Set exercise. Copy the passage on the bite test between "About a year" and "using last year.", inclusive, and substitute "the engineer" for every "Mr. Van Houten".

Text shown.
■ ■ ■ ■ ■
About a year ago the Commission began using the so-called "bite test" in question herein. According to Mr. Van Houten, a Consumer Product Safety Commission Chemical Engineer, in approximately June of 1972 his supervisor, being "aware of a report that had been conducted by anthropologists", suggested that Mr. Van Houten devise a system to accomplish a bite test which he did and after curing various deficiencies therein developed "an improved bite test" which the Commission began using last year.

The government, however, frankly admits that it never told the plaintiffs or any other toy manufacturers that it was using the bite test and to date has never promulgated such test as an official test.

In and about December 1972 the Commission did publish certain proposed test methods for simulating use and abuse (37 FR 26120), which apparently include descriptions of the so-called "bite test" but such regulations have not, as yet, been promulgated or adopted.
■ ■ ■ ■ ■
Records provided.
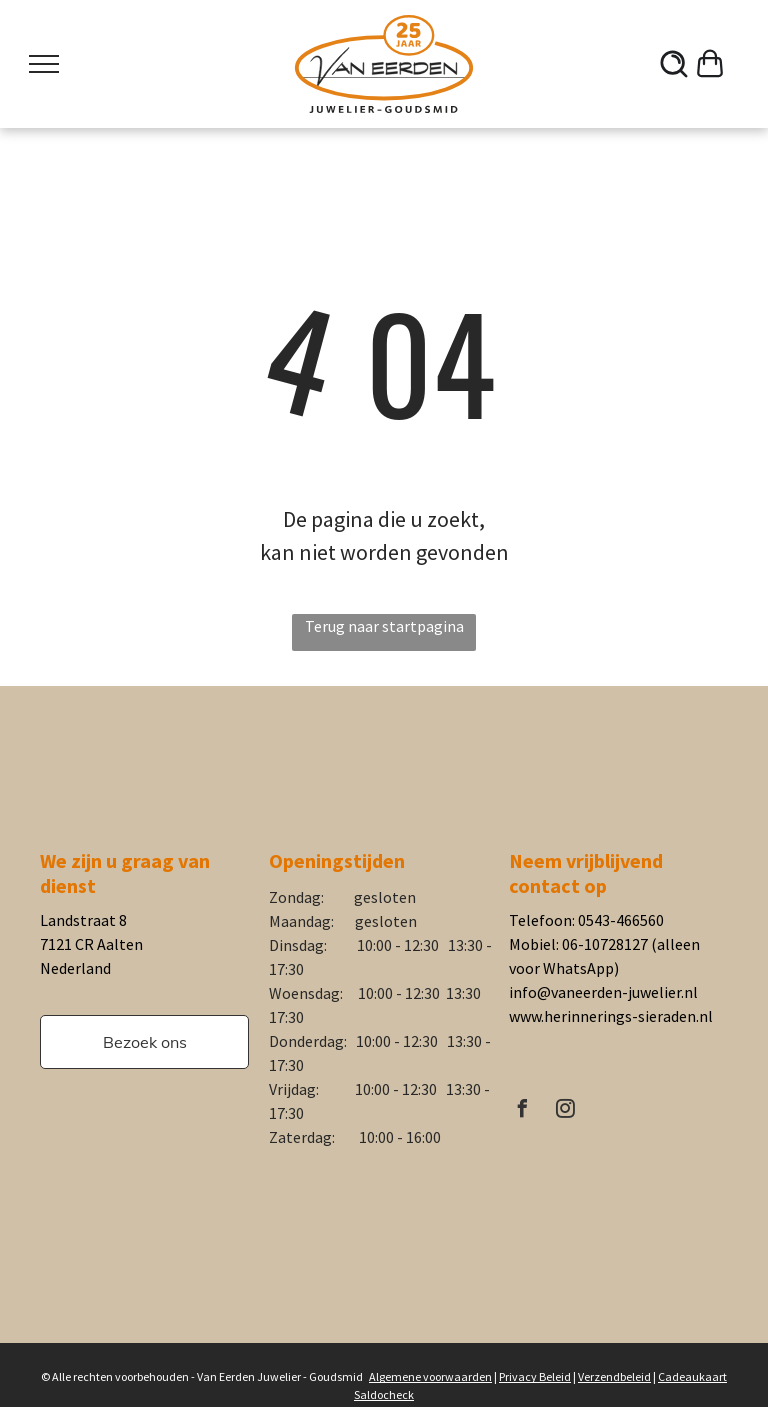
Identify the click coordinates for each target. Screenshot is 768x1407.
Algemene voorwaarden (430, 1376)
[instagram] (566, 1111)
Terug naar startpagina (384, 626)
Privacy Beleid (535, 1376)
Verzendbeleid (614, 1376)
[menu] (44, 64)
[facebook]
■ ■ ■ ■ ■
Written response.
About a year ago the Commission began using the so-called "bite test" in question herein. According to the engineer, a Consumer Product Safety Commission Chemical Engineer, in approximately June of 1972 his supervisor, being "aware of a report that had been conducted by anthropologists", suggested that the engineer devise a system to accomplish a bite test which he did and after curing various deficiencies therein developed "an improved bite test" which the Commission began using last year.